Computer Sciences Seminar
Wednesday, April 3
12:30 PM, NAC 8/206

Online Profiling and Optimization of Java

Matthew Arnold
Rutgers University

Abstract
The dynamic nature of the Java programming language presents both the biggest challenge and greatest opportunity for high-performance Java implementations. To avoid the overhead of interpretation, many Java Virtual Machines (JVM's) use a dynamic optimizing compiler to compile Java bytecode into native code. Although performing compilation at runtime can introduce substantial overhead, it also has the advantage that runtime information from the current execution can be exploited and used to improve performance.

Our work focuses on improving the performance of Java applications by applying online feedback-directed optimizations, where fine-grained profiling information is collected at runtime and used to improve the decisions made by the optimizing compiler. Many feedback-directed optimizations have been described in the literature; however, most have relied on offline training runs and high-overhead profiling techniques. As a result, the vast majority of these techniques are not yet being applied in online systems.

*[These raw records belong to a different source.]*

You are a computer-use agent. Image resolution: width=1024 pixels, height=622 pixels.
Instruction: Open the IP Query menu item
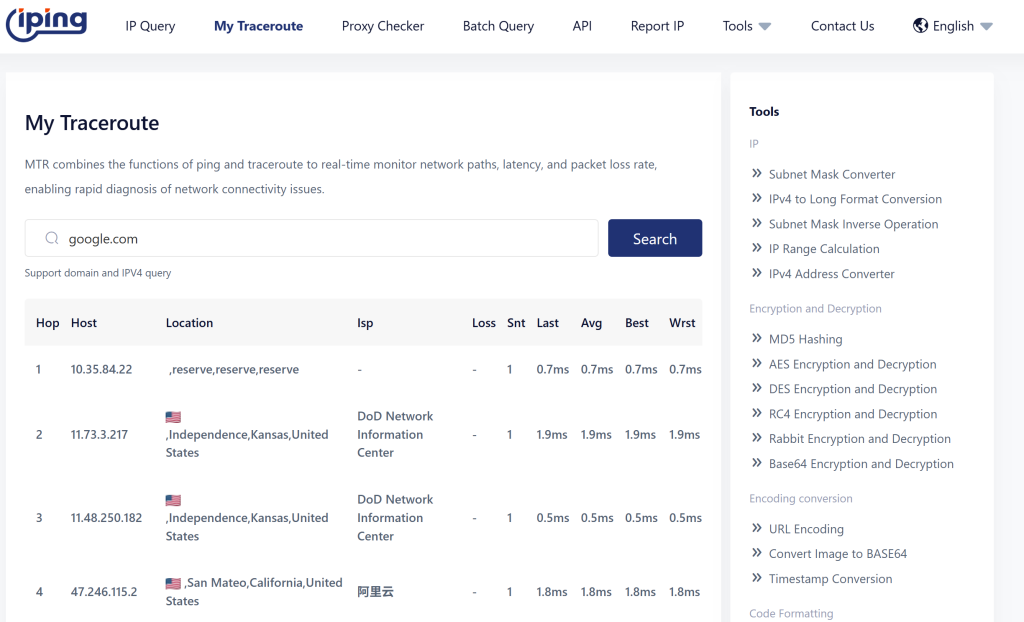(150, 26)
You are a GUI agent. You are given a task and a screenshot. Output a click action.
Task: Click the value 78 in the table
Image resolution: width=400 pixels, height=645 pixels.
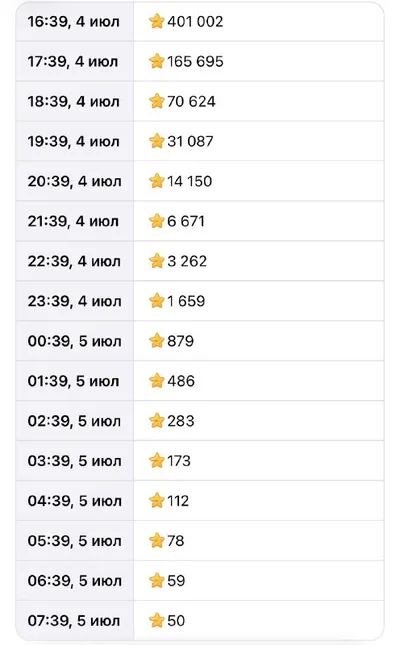tap(176, 541)
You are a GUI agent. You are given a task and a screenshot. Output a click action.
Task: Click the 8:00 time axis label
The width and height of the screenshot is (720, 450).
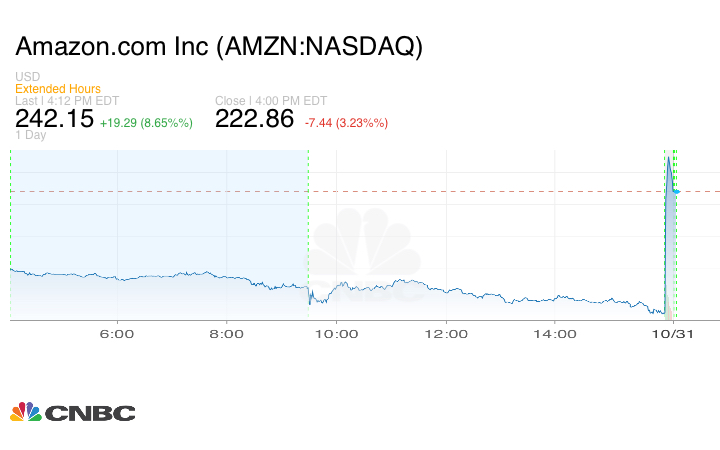(227, 333)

In this talk I describe the design and implementation of a fully automatic approach for performing feedback-directed optimizations online. Our approach uses instrumentation-sampling to reduce the overhead of instrumentation, thus eliminating many of the limitations present in existing online systems. Our experimental results show improvements in peak performance of up to 20% while overhead remains low, with no individual execution being degraded more than 2%.

Bio
Matthew Arnold received his B.S. from Rensselaer Polytechnic Institute in 1995, his M.S. from Rutgers University in 1998, and will be receiving his Ph.D. from Rutgers University this spring. For the past 3 years he has also been a part-time intern at the IBM T.J. Watson Research Center where he was a member of the team developing Jikes RVM, a research virtual machine for Java. His interests are in the area of software profiling techniques and their use in program optimization and program understanding.